- **WHAT TO DO**
A word-for-word copy of the lines below, starting at the line with "Task: Click the CryptedPro logo" and ending at the last one, is what you should give. Omit every picture.

- **RECORDS FOR THE TASK**
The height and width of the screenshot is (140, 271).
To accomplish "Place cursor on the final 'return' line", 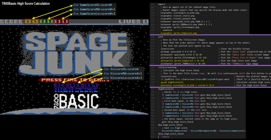I will pyautogui.click(x=165, y=137).
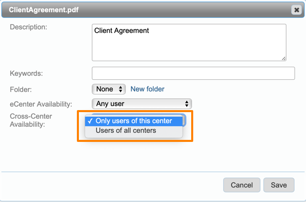The width and height of the screenshot is (306, 202).
Task: Close the ClientAgreement.pdf dialog with the X
Action: pos(296,10)
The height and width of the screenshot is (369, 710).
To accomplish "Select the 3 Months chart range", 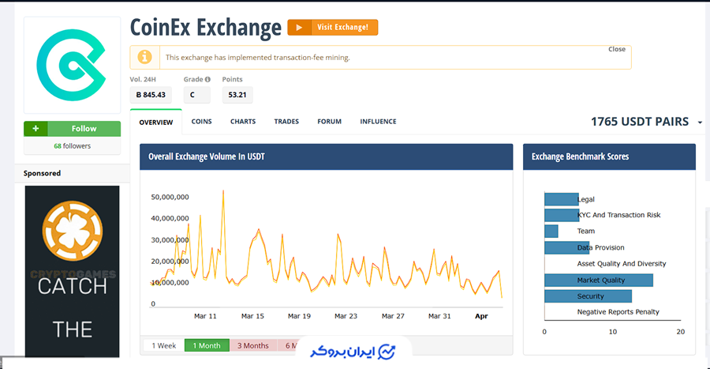I will click(253, 345).
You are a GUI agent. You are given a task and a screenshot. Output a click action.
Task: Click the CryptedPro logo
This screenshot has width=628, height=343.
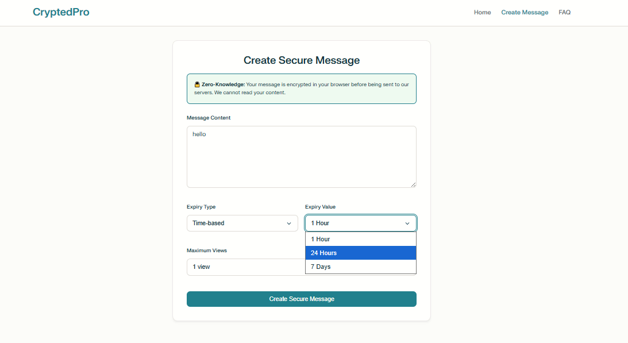(61, 12)
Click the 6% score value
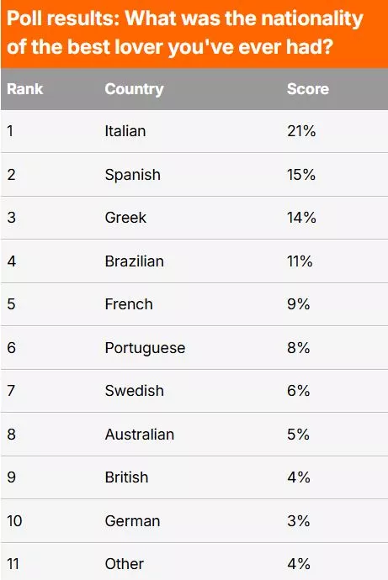Viewport: 388px width, 580px height. pyautogui.click(x=299, y=391)
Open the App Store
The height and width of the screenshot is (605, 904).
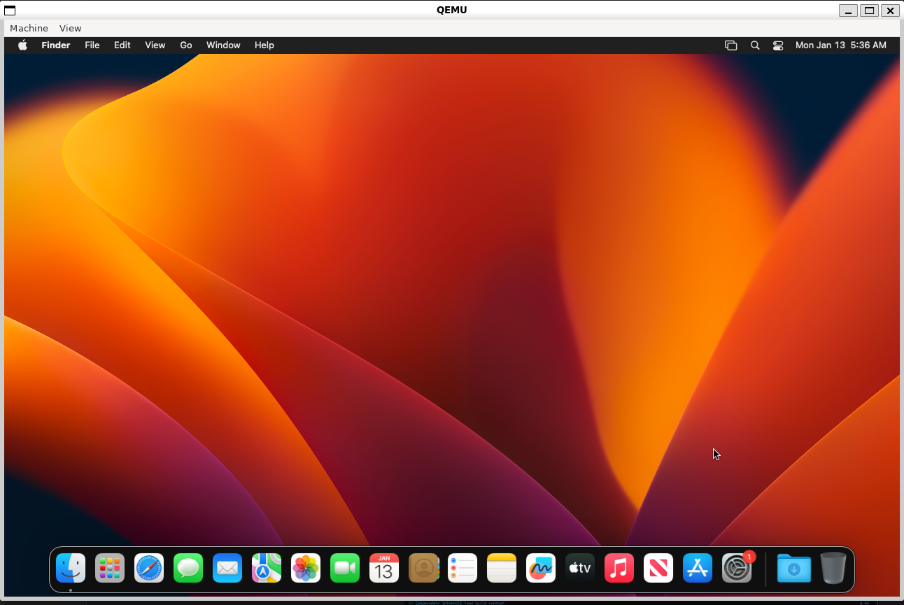(698, 568)
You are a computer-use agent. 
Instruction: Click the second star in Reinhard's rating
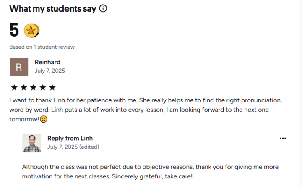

- **EXERCISE RESULT**
Task: Click the CryptedPro logo
This screenshot has width=628, height=343.
(61, 12)
Click the 6% score value
Viewport: 388px width, 580px height. pyautogui.click(x=299, y=391)
Open the App Store
The height and width of the screenshot is (605, 904).
(698, 568)
You are a computer-use agent. 
Instruction: Click the second star in Reinhard's rating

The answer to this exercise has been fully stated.